● **CONSIGNE**: Dans l'extrait consacré à Mehdi Lallaoui, relevez les titres des trois films cités après « Il a par ailleurs, réalisé trois films ».

● **EXTRAIT**:
MEHDI LALLAOUI (REALISATEUR), À L'EXPRESSION
Publié dans L'Expression le 07 - 06 - 2006

«L'histoire entre l'Algérie et la France n'est pas seulement une histoire de guerre. Il y a une histoire d'amour derrière.»
Il est l'auteur de nombreux ouvrages, notamment La colline aux oliviers. -Paris: Ed. Alternatives, 1998, Kabyles du Pacifique, Bezons, Au nom de la mémoire, 1994 «Algériens du Pacifique: les déportés de Nouvelle-Calédonie», Alger: Zyriab, 2001, «Une nuit d'octobre», roman, sorti en 2001. Il y a dix ans, Mehdi Lallaoui réalise le 1er film montré en Europe sur l'autre 8 mai 1945. Ce film fut diffusé malgré les tombereaux d'insultes et de protestations des nostalgiques de «feu l'Empire français» et de la «pacification en Algérie», que l'on retrouve dans les hospices du Front National. A confié le réalisateur l'an dernier. Il a par ailleurs, réalisé trois films: D'ici et d'ailleurs, Du pain et de la liberté et Etrénage étrangers. Cette année, aux rencontres cinématographiques de Béjaïa qui se sont tenues du 28 mai au 2 juin, il a présenté en avant-première un documentaire presque testamentaire, intitulé: «Jacques Charby, porteur d'espoir». Il nous parle ici de ce grand militant anticolonialiste que fut Charby et du regard qu' il porte sur l'avenir des relations entre l'Algérie et la France...
L'Expression: Ce soir, on vient d'assister à l'avant-première de votre film en hommage à Jacques Charby en l'honneur de sa mémoire. Un mot sur cette soirée marquée par beaucoup d'émotion.
Mehdi Lallaoui: Cette soirée est un hommage à Jacques Charby qui était ce qu'on appelle un «porteur de valise», même si lui n'aimait pas ce terme et préférait celui de «porteur d'espoir». Ce sont ces hommes et femmes en France qui se sont mis du côté des Algériens parce qu'ils étaient anticolonialistes et antiracistes. Ils ne se sont pas mis du côté des Algériens en pétitionnant comme des intellectuels, ce qui leur a valu pour beaucoup l'opprobre de la société française et pour beaucoup aussi la prison.

● **DONNÉES FOURNIES**:
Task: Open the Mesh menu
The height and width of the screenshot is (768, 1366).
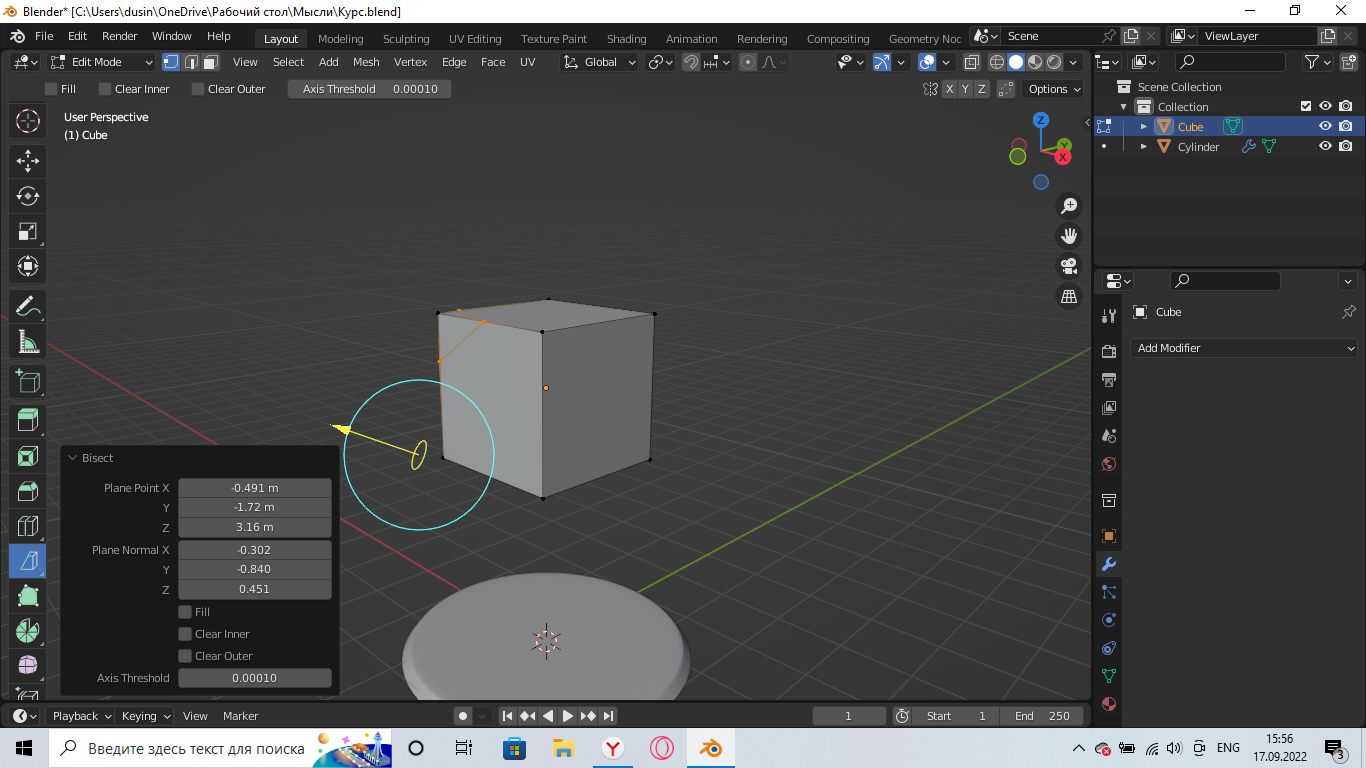Action: [x=366, y=62]
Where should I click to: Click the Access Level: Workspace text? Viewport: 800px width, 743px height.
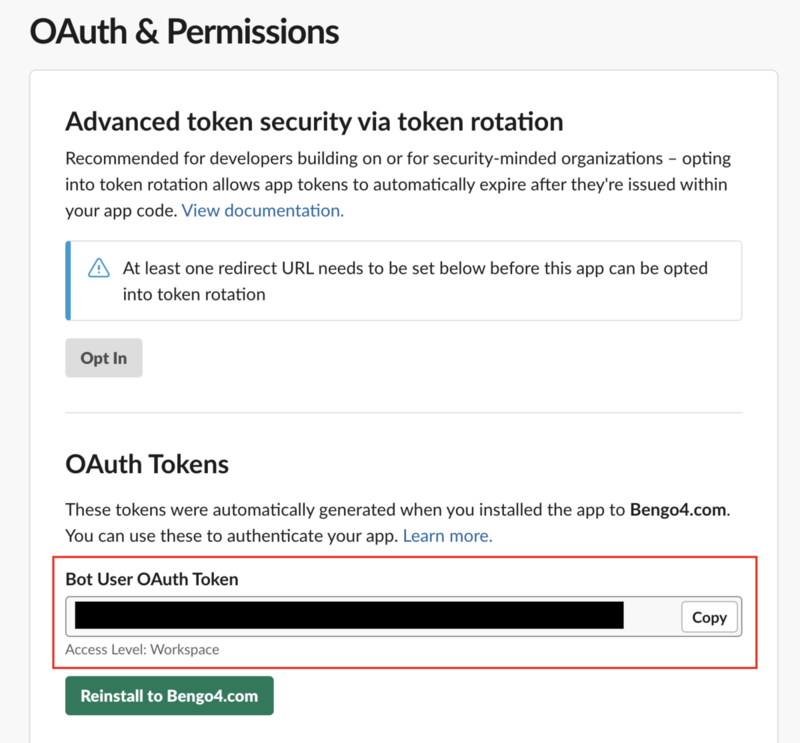[142, 650]
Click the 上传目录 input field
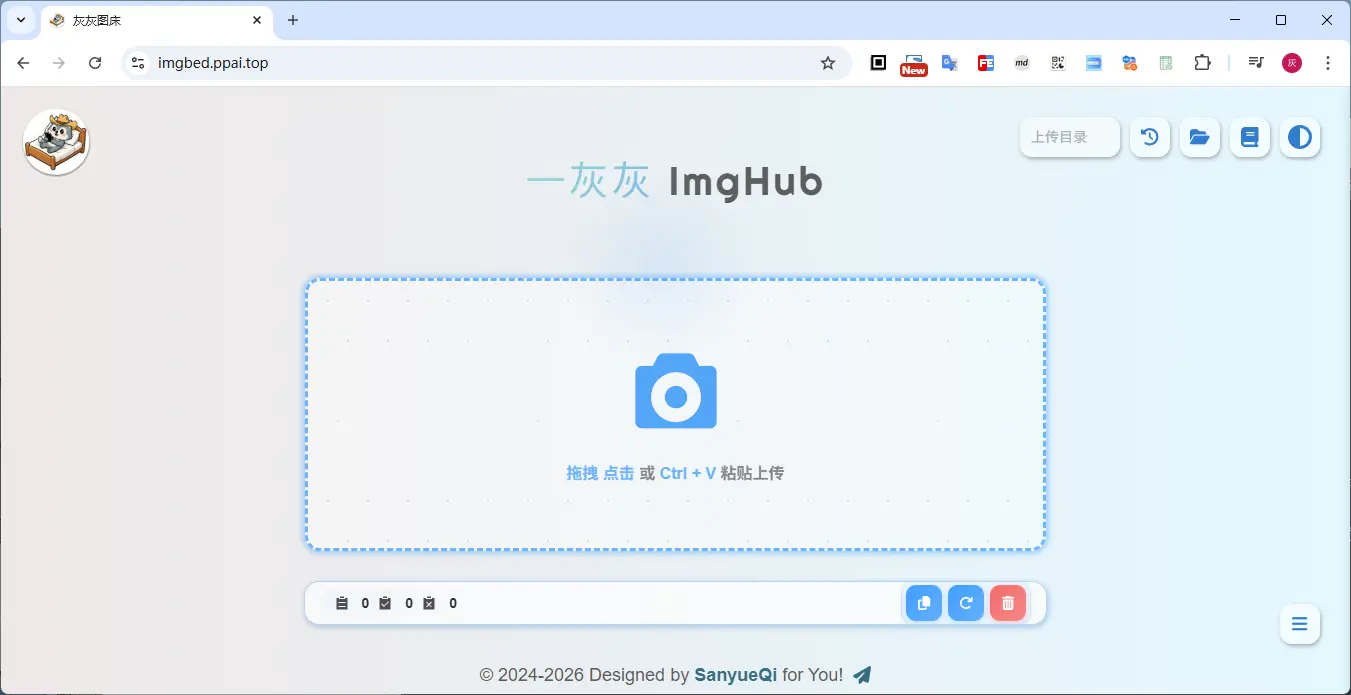This screenshot has width=1351, height=695. point(1069,137)
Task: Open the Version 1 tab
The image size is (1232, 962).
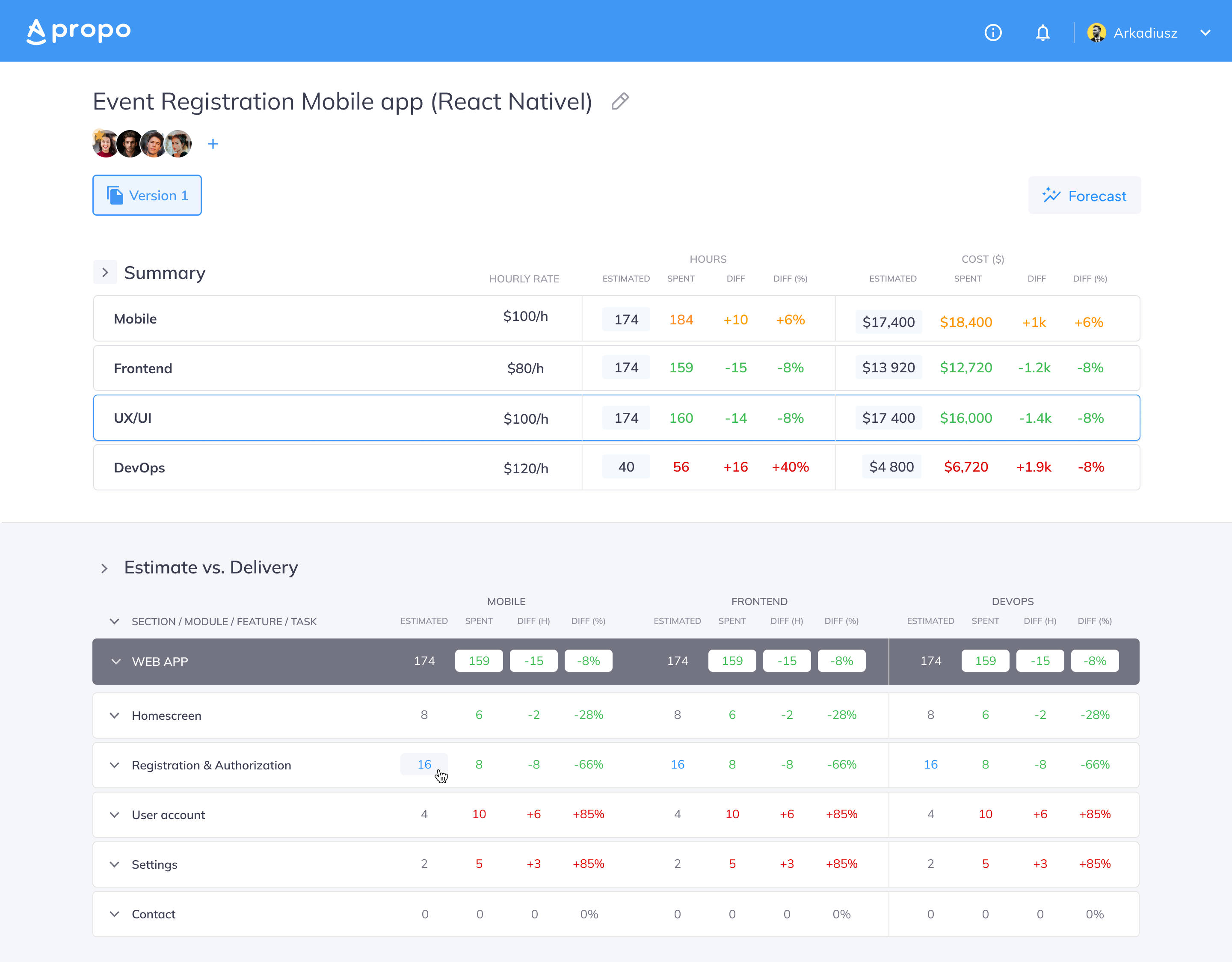Action: click(147, 195)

● **RÉPONSE**:
- D'ici et d'ailleurs
- Du pain et de la liberté
- Etrénage étrangers